In A Time to Heal, the Enterprise crew remains entrenched on Tezwa, caught up in an illegal occupation under constant attack by insurgents led by the deposed dictator. Investigations lead to the discovery of the Federation President's involvement in providing the weapons to Tezwa.

===A Time for War, a Time for Peace===
A Time for War, A Time for Peace by Keith R. A. DeCandido is the last in the series. The book deals with the events directly preceding and the beginning of the film Star Trek Nemesis. The story revolves predominantly around several problems occurring on the Klingon homeworld, including an embassy siege, the Emperor going missing and Ambassador Worf's attempts to preserve the Klingon-Federation alliance. There is also coverage of the new Federation president and a surprise inspection of the Enterprise.

===Continuity with the Star Trek canon===
This book goes a long way to explaining certain discrepancies as seen in the tenth Star Trek film Nemesis.
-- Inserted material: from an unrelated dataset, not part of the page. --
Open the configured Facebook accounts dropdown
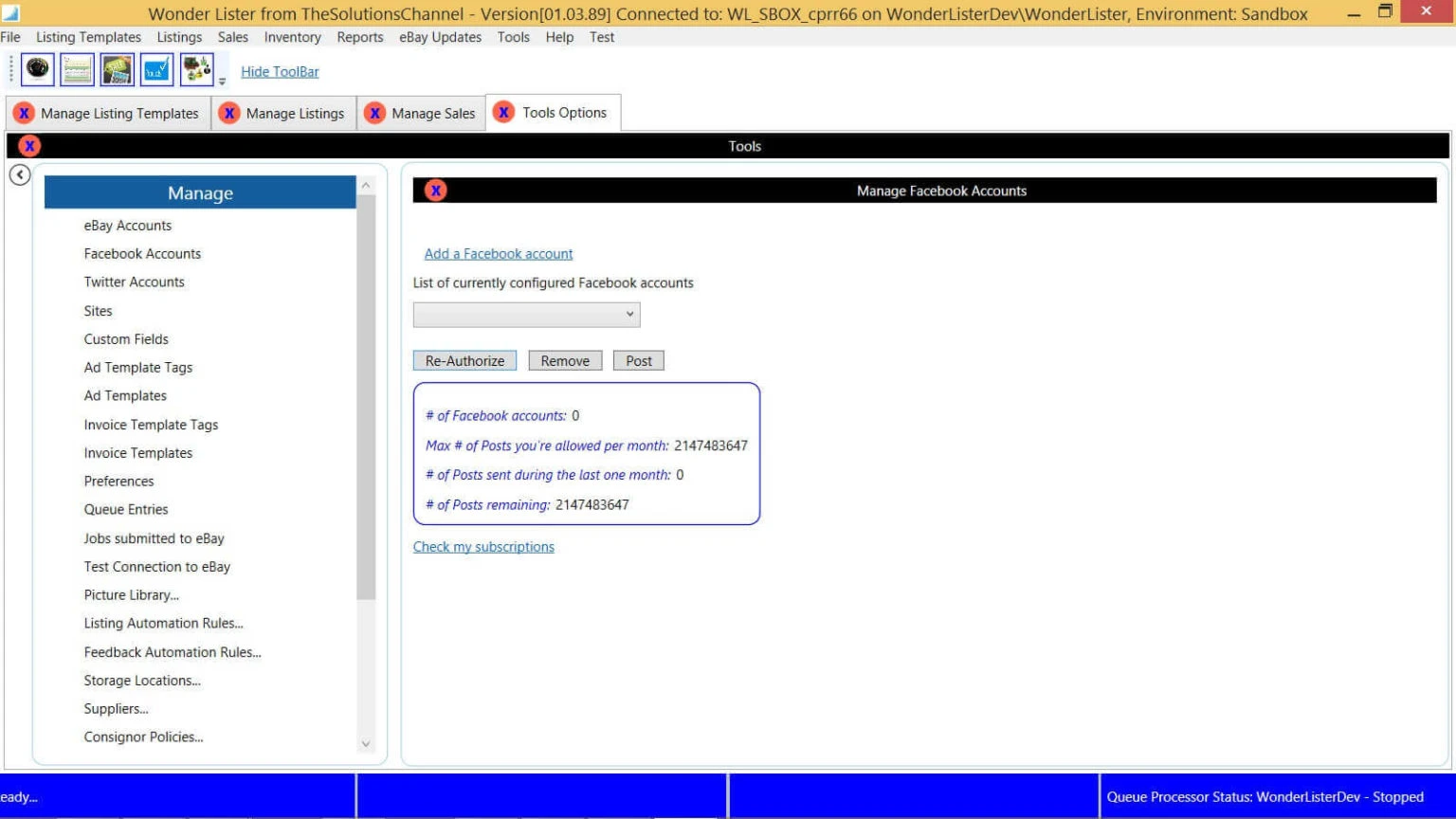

Although the books are not considered canon, they do give plausible reasons.

In the film during Captain Riker's and Commander Troi's wedding the character of Wesley Crusher is seen, even though in the TNG episode "Journey's End" he was seen leaving with the Traveler. This is explained in the book as he came back in the first two books of the A Time to... series to help the crew of the Enterprise and now he's back to finally see the wedding. Also in the film he's seen wearing a lieutenant's dress uniform even though he never finished Starfleet Academy; this is explained, as Crusher, expecting a traditional nude Betazoid wedding, came back with no clothes, and the Quartermaster had no other dress uniforms available in his size.
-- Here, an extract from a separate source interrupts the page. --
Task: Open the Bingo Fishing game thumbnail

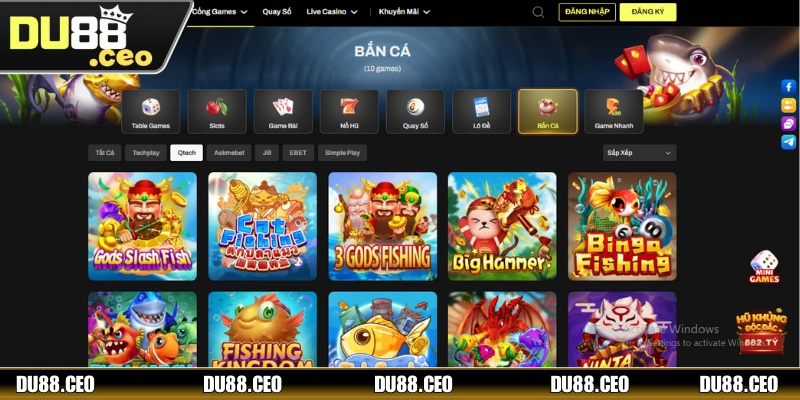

In the film Worf is seen as Chief of Security/Chief Tactical Officer, even though he left Deep Space Nine as the Federation Ambassador to the Klingon Empire. The book explains how Worf had grown tired of politics and wished to see more action, leaving his son Alexander to be the next ambassador. Worf also replaces the character of Christine Vale, the previous Chief of Security who is a main character in the previous "A Time to" books. At the end of the book before the Enterprise departs for the event in Nemesis, Christine Vale decides to take some extended shore leave.

== Novels ==
Intended to be a sequence of twelve novels.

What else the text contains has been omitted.